YOUR OBJECTIVE »
Give the records below again in full, exactly as written, but without any images.

□ □ □ □ □

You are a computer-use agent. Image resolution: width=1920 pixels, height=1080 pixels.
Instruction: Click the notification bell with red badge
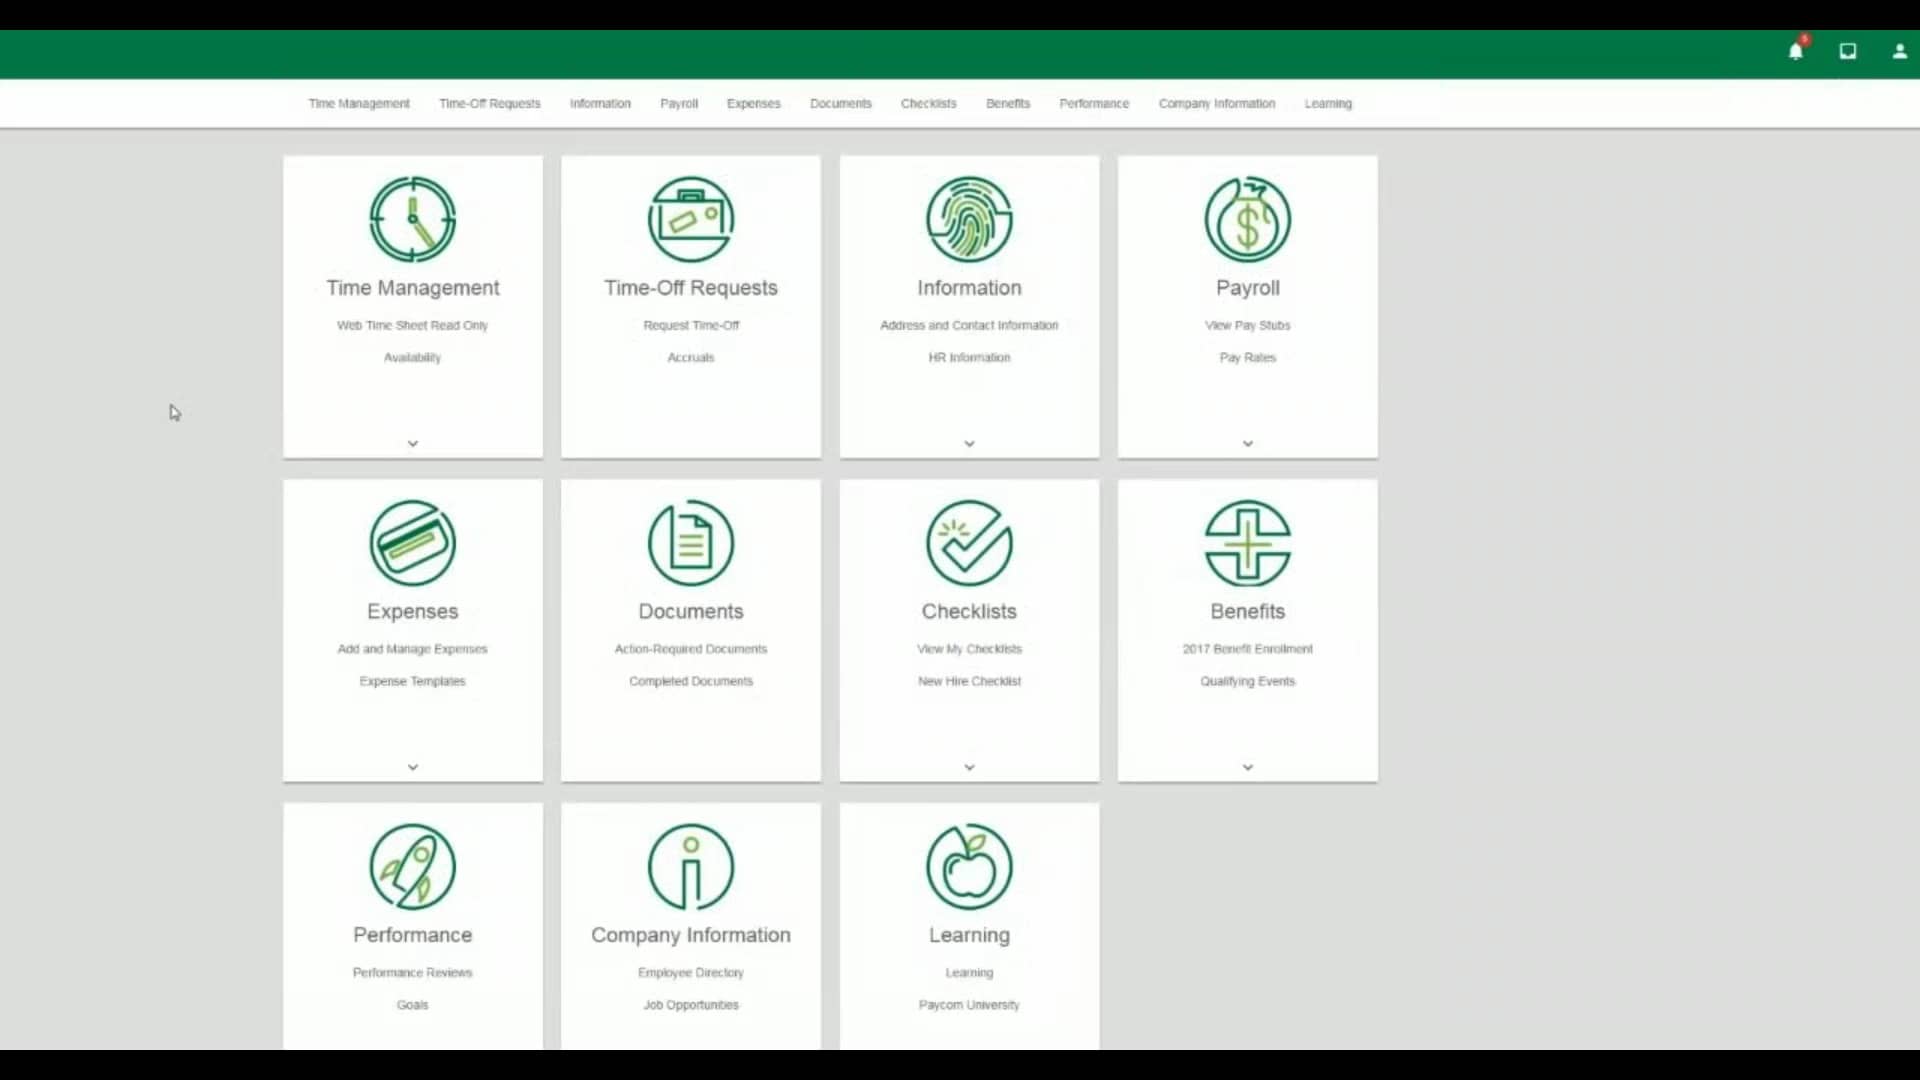coord(1795,51)
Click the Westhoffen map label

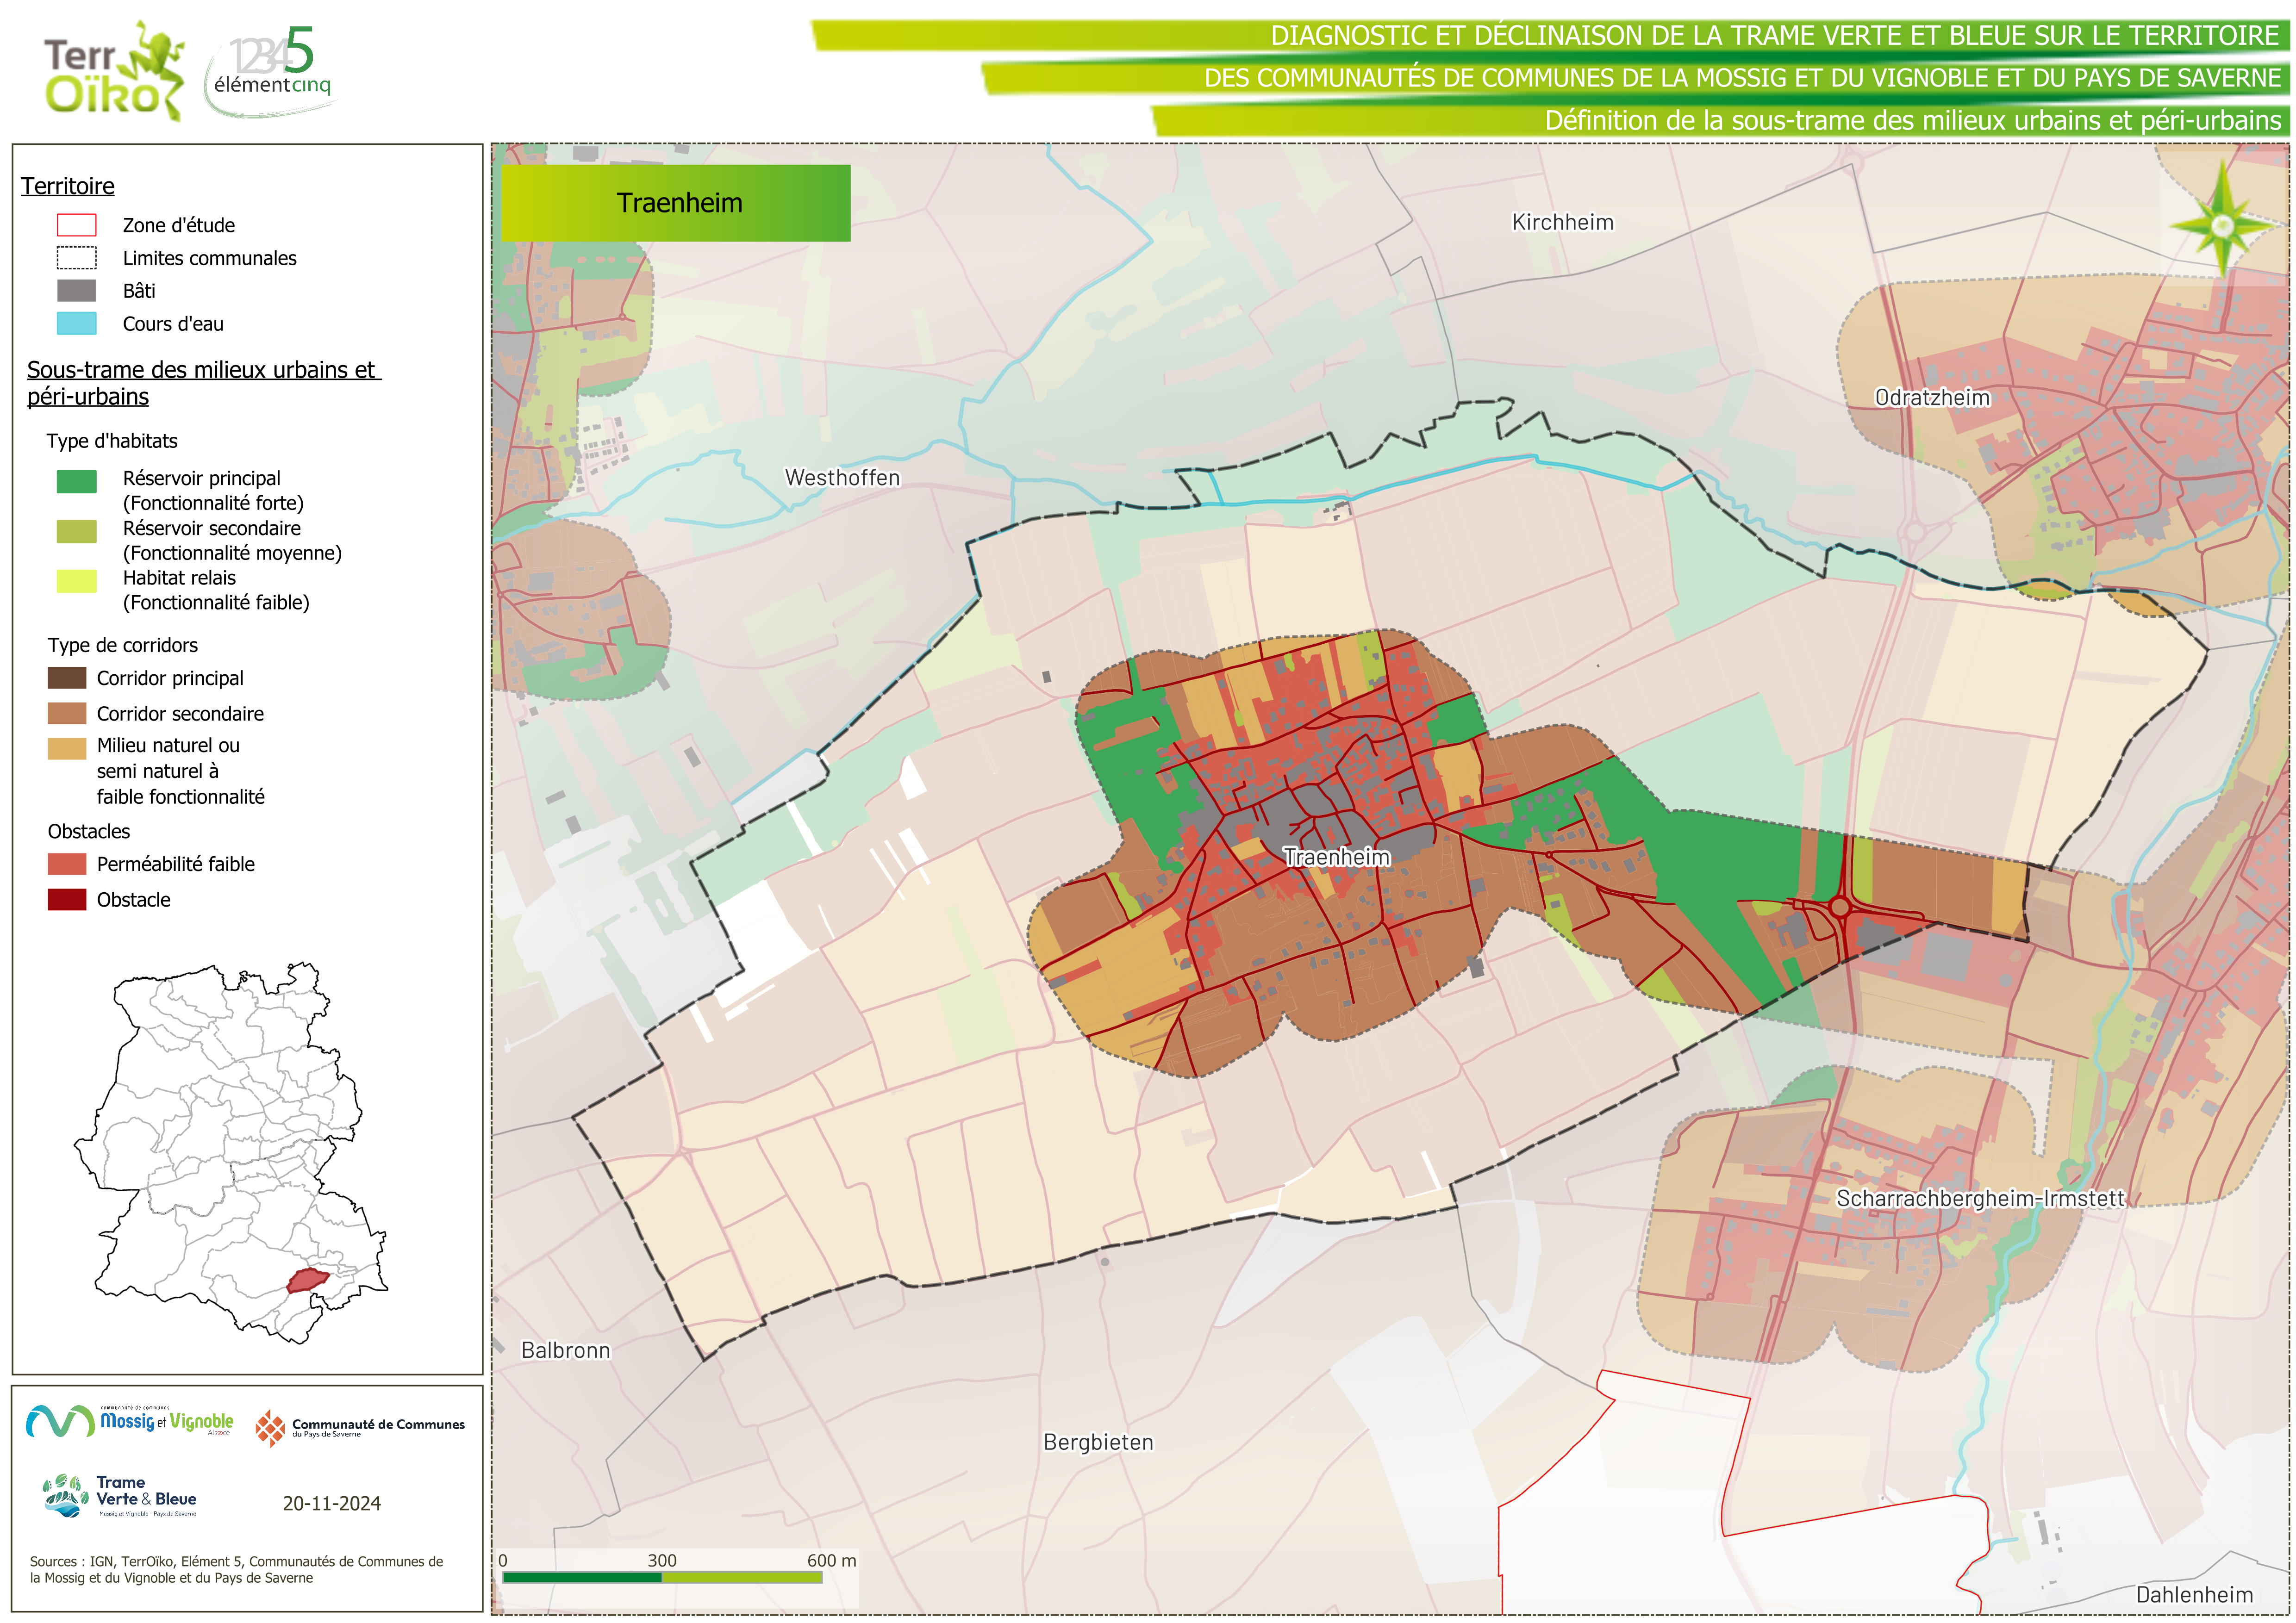[842, 478]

□ □ □ □ □

SOLUTION TO THIS PROBLEM »
You are a computer-use agent. Image resolution: width=1920 pixels, height=1080 pixels.
Instruction: Click the notification bell with red badge
coord(1795,51)
Click the Westhoffen map label

[842, 478]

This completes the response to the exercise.